Jerome also moves from ignorance to knowledge. His increasing knowledge happens in the context of encounters with Sarah—he learns how sheltered she is and how different this privilege makes his life from hers. Being a ghost, however, gives him a chance to see the big picture surrounding his death. The presence of an army of ghost boys drives home the unwelcome truth that deaths like Jerome’s have happened repeatedly. Jerome also comes to understand the idea of unconscious bias—that people might act on stereotypes or prejudice that are so deeply held that the people holding them are not even aware that they have the beliefs. Police officers are in a situation in which their unconscious bias is coupled with the ability to deliver life and death—a dangerous combination. Jerome is uncomfortable with this knowledge.

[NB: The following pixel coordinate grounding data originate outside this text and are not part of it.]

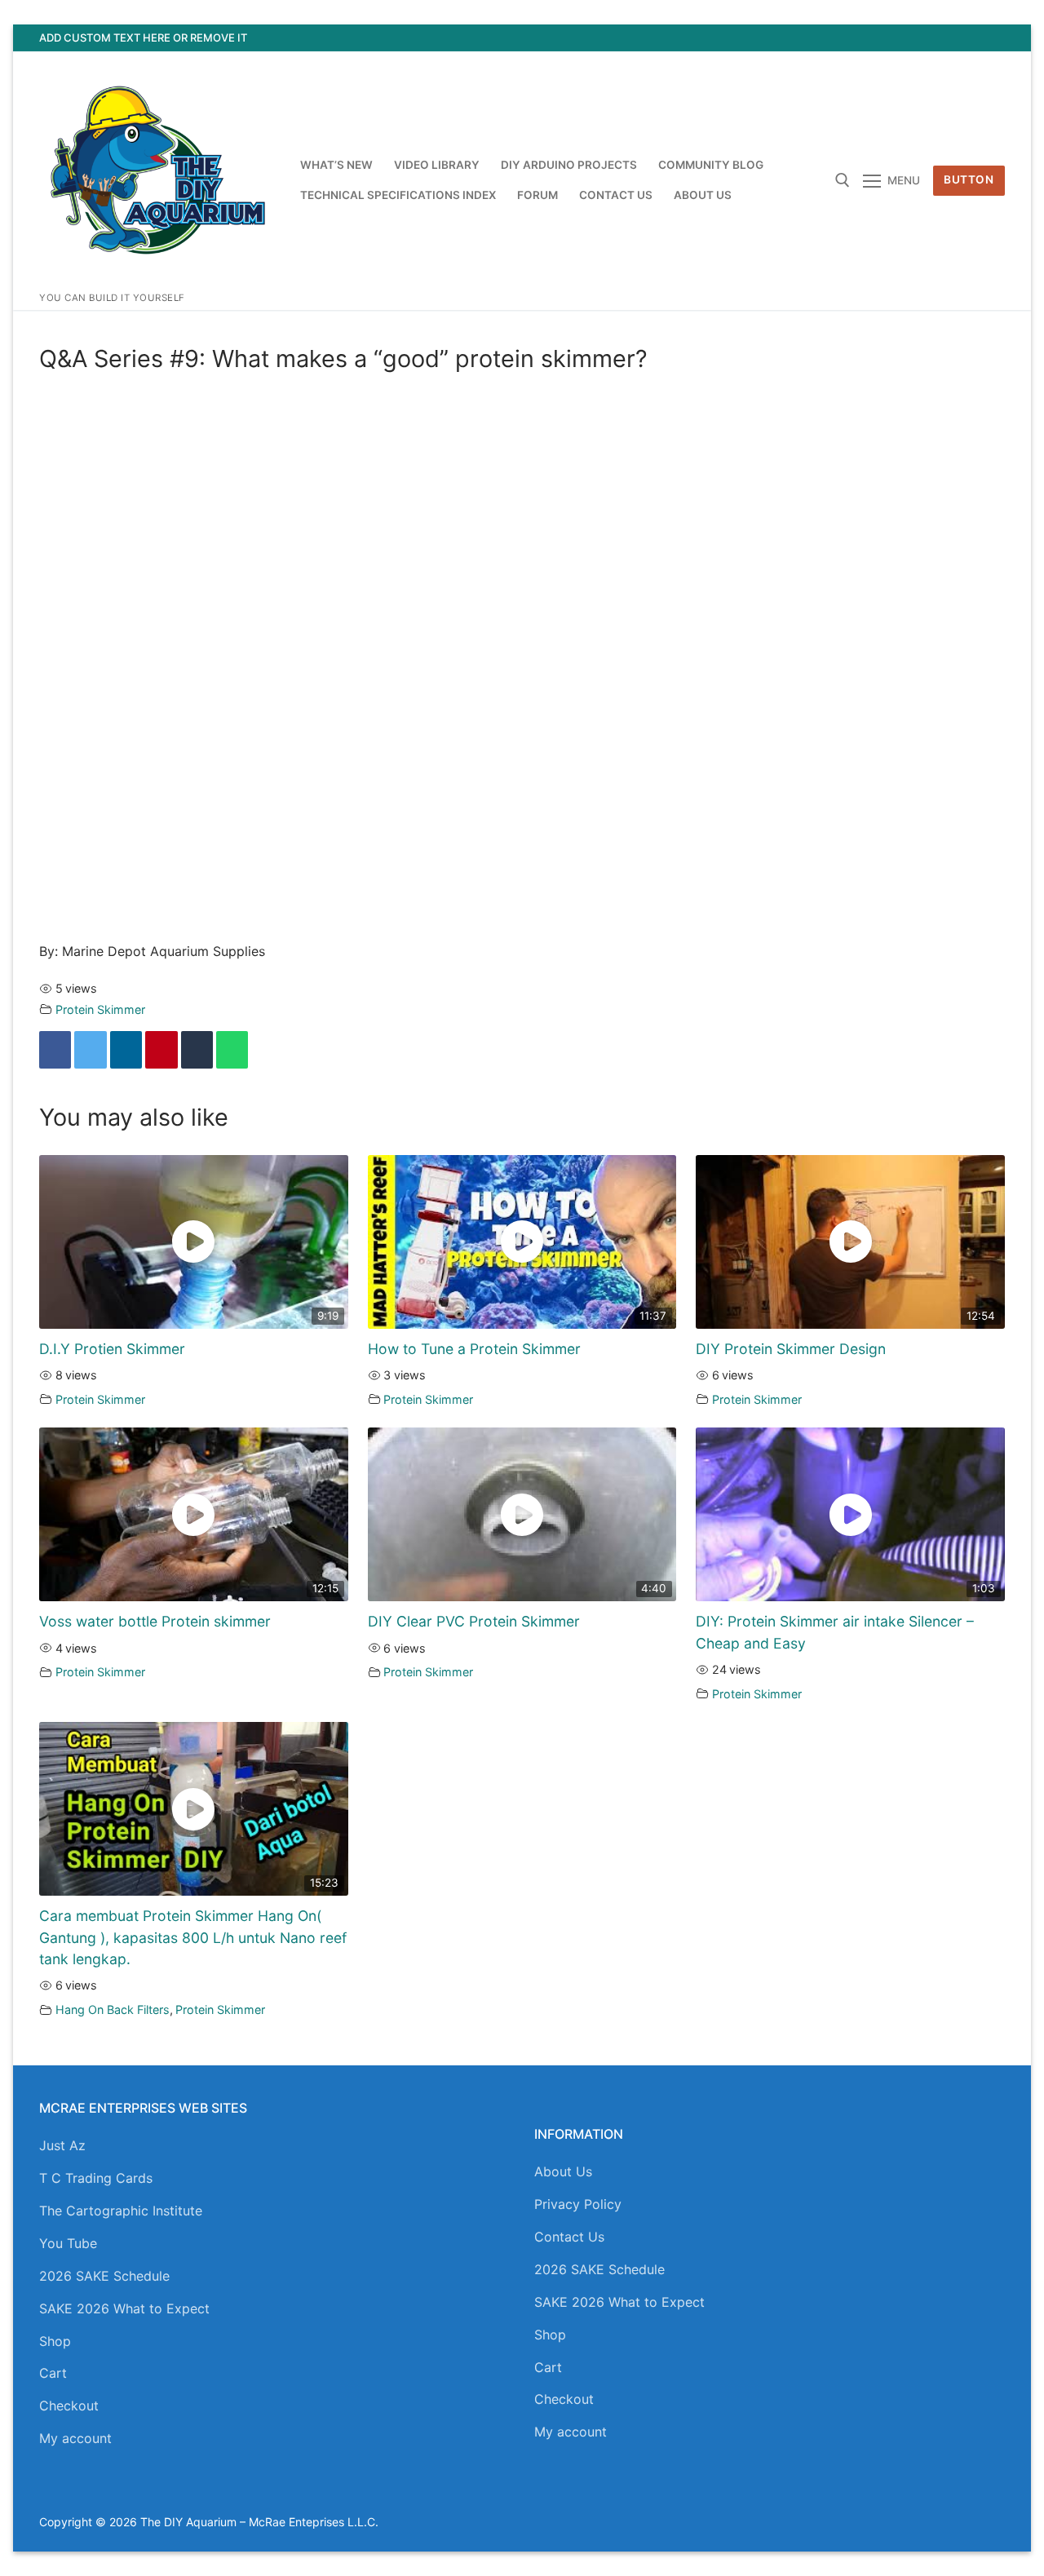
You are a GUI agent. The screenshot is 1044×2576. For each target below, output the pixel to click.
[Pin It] (161, 1050)
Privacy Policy (578, 2204)
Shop (55, 2341)
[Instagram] (962, 38)
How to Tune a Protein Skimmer (474, 1348)
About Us (563, 2171)
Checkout (69, 2405)
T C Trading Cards (96, 2178)
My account (75, 2438)
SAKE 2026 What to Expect (124, 2308)
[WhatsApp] (232, 1050)
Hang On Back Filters (112, 2009)
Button (968, 179)
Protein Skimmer (100, 1009)
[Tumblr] (197, 1050)
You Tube (68, 2243)
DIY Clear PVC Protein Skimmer (474, 1621)
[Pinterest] (992, 38)
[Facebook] (873, 38)
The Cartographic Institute (120, 2210)
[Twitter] (903, 38)
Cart (53, 2373)
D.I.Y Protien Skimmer (112, 1348)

Despite his unhappiness about his more nuanced understanding of how Officer Moore came to kill him, Jerome still has a task to complete. The beginning of his ability to recognize what this task is comes as Jerome learns more about the story of Emmett Till. Although many readers are familiar with the story of Emmett Till as a figure whose death inspired important moments in the Civil Rights Movement of the 1950s and 1960s, Parker Rhodes chooses to show another side of Emmett. In the novel, Emmett is a boy who, like Jerome, wanted to be a professional athlete and whose mother also worried about him wandering around the city. By having the two ghost boys put their stories side by side, Parker Rhodes forces the reader to see Emmett Till as a real boy who was loved and deserving of protection from adults.
The growing interactions among these children, both dead and alive, paint a complicated picture of the real lives of historical figures like Till and of the fictional characters in this novel. By fleshing out these figures and characters, Parker Rhodes forces the reader to understand that these figures mattered to the people who loved them. Their lives, in other words, are much bigger than the stripped-down pictures we see once these children enter our imaginations as victims.